Aum Shinrikyo’nun Kuruluşu ve İdeolojisi

Shoko Asahara

Aum Shinrikyo, 1987 yılında eski adı Chizuo Matsumato olan Shoko Asahara tarafından kurulmuştur. (Lawson, 2000)

Terör örgütü olarak kabul edilmeden önce 1989 yılında Tokyo Metropolitan Hükümeti tarafından Japonya’da faaliyet gösteren dini bir organizasyon olarak tanımıştır. (Metraux, 1995)

Japon yasalarının verdiği haklara göre vergiden ve hükümet gözetiminden muaf tutulmuş ve bu ayrıcalıkları kullanarak birçok iş kolunda ticari faaliyet göstermiştir. (Lawson, 2000)

Örgüt ideolojik olarak, dini temele sahip, yabancı müdahaleleri kabul etmeyen ve silahlı eylemlerin meşruluğunu savunan bir yapıya sahiptir. Dini temelleri farklı dinleri ve ritüellerini benimsemesiyle aslında karma bir dini oluşum meydana getirmiştir. Budizm, Hinduizm, Şintoizm ve Hristiyanlıktan etkilenen Aum Shinrikyo gelecek projeksiyonunu, Hristiyanlığın kıyamet anlayışına ve Budizm’in yeniden doğuş inancına dayandırmaktadır. Örgütün lideri olan Shoko Asahara, aldığı dini eğitimler ve kurduğu yoga okulu aracılığıyla örgüt tabanını genişletmiştir. Aynı zamanda kendisinin ermiş, Nirvana’ya ulaşmış olduğunu iddia etmiş ve kendisinin İsa-Mesih olduğunu dile getirmiştir. Asahara, ABD ile Japonya arasında bir Üçüncü Dünya Savaşı çıkacağını bu savaşın bir nükleer kıyamete neden olup dünyanın sonunun getireceğini iddia etmiştir. Örgüt aynı zamanda kötülüklerin yok edilmesi ile iyiliğin yükseleceği inancına sahiptir. Günümüz dünyasının çok büyük kötülüklerle dolu olduğunu ve insanların bu kötülükler içerisinde kötü olmak zorunda olduğu düşüncesinden hareketle, dünyanın ve insanların yok edilmesinin, amaçları olan iyiliğin ortaya çıkartılmasının yolu olduğuna inanmaktadırlar. Dünyanın ve insanların öldürülmesini bu şekilde bir dini alt yapıyla desteklerken, onları öldürenlerin de kötülüğe karşı eylem gerçekleştirdiklerinden dolayı en büyük iyiliği yaptıklarını düşüncesine sahiptirler.

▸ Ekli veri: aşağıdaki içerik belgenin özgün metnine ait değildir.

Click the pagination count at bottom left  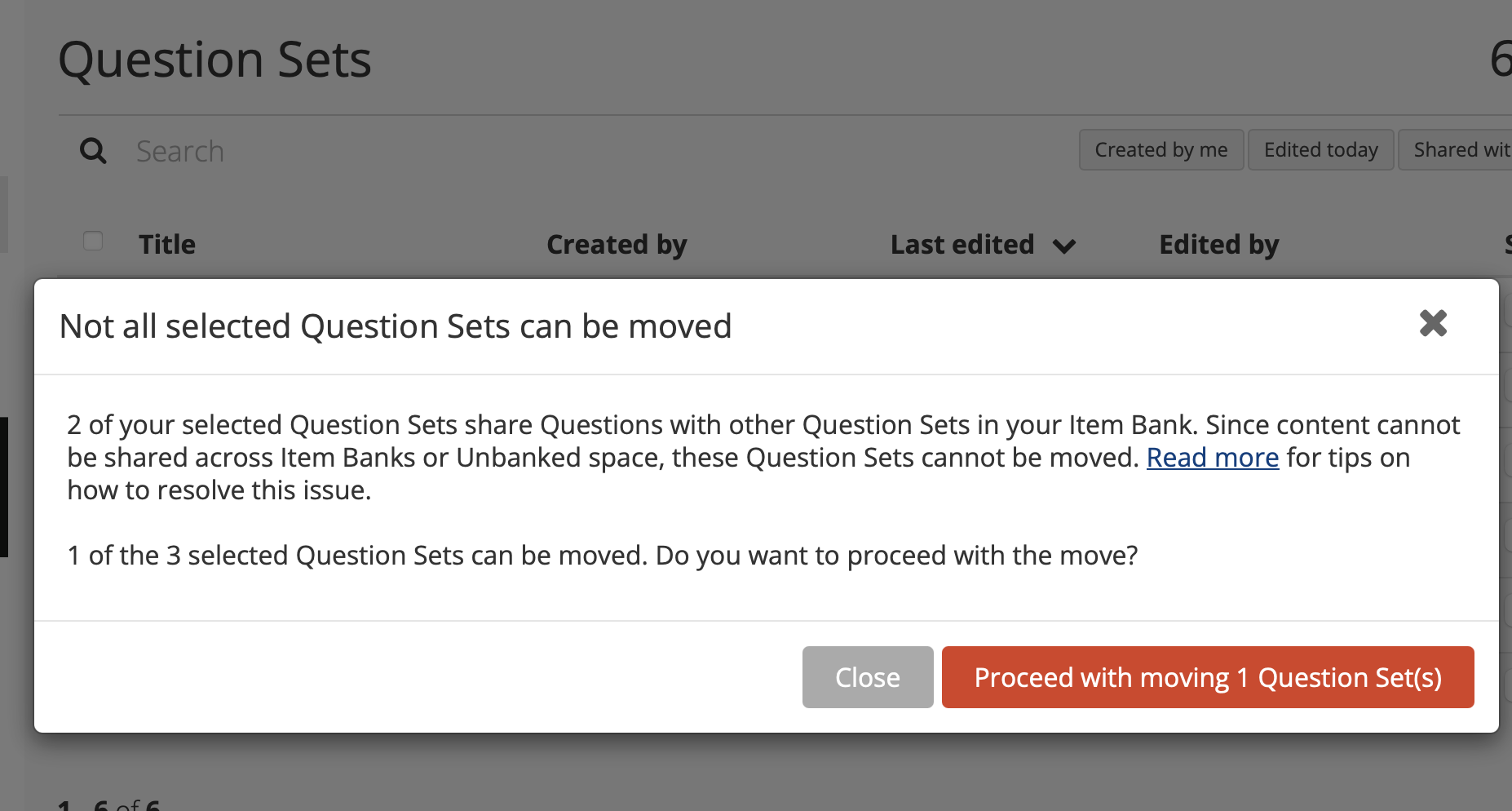tap(109, 804)
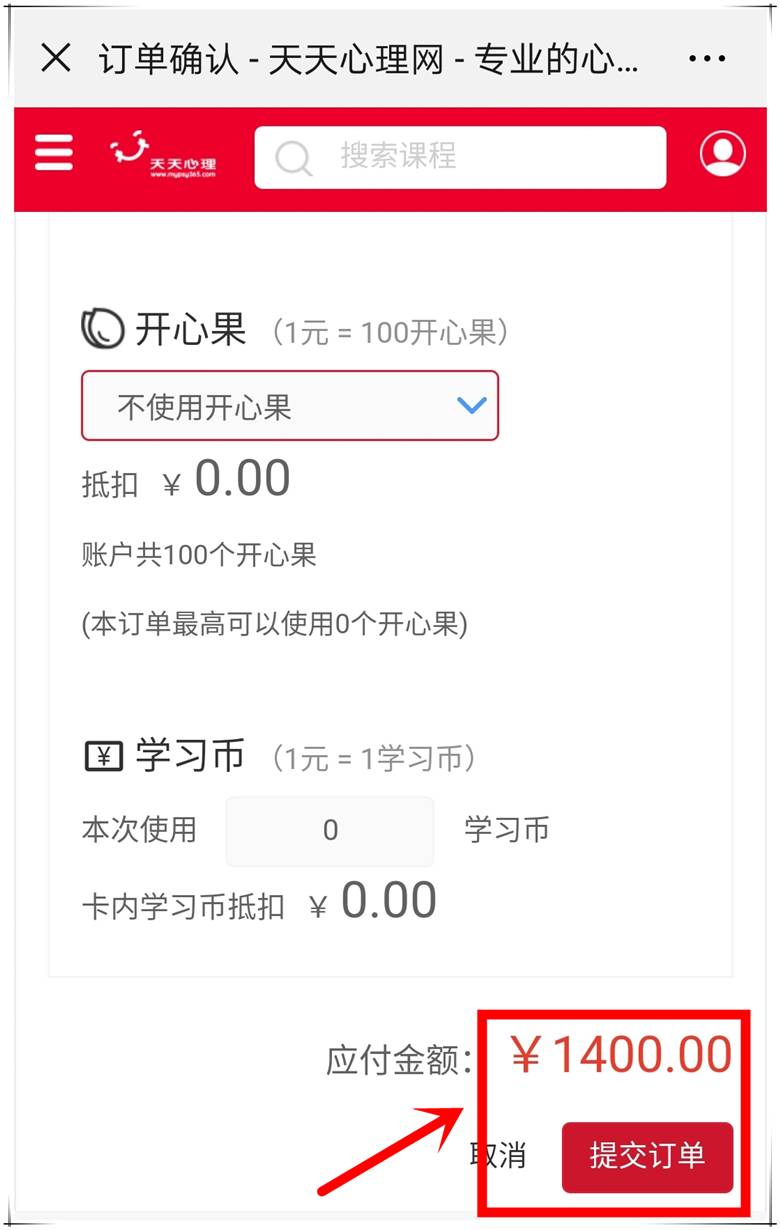Close the order confirmation webview

point(56,59)
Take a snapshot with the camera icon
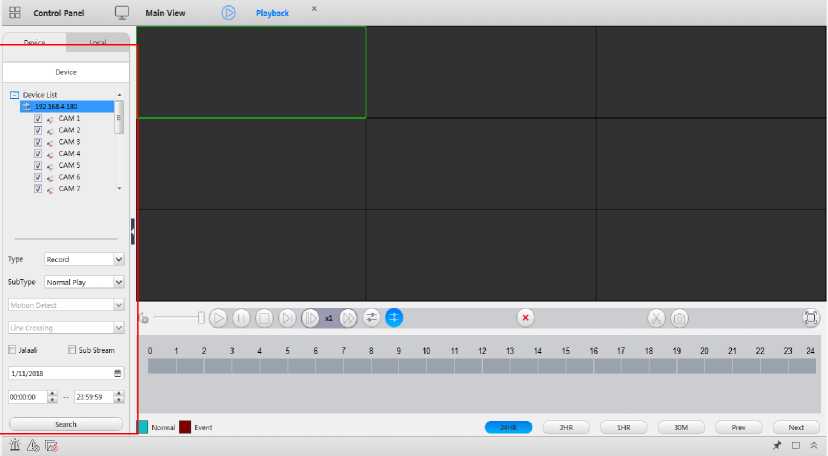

Aum Shinrikyo örgütü, örgüte mensup olacak kişileri seçerken çok dikkatli davranmaktadır. Dini bir oluşuma sahip olması onu, diğer dini terör örgütler gibi elemanlarının günlük yaşantılarına da katı şekilde müdahale etmesi ve çiğnenemez kurallar koymasına neden olmaktadır. “Yeni Yeni Dinler” arasında yer alması ve örgütlenmesinin yüksek gelir ve eğitim seviyesine sahip bireylerden oluşması, örgütün finanse edilmesini desteklemektedir. Örgüte bağış ve Asahara’nın liderliğindeki Şamanist ritüeller aracılı ile örgütün gelirleri arttırılmaktadır. Örgüt içerisinde fiziki ve psikolojik şiddet vardır ve üyeler arasında uyuşturucu madde kullanımı da yaygındır.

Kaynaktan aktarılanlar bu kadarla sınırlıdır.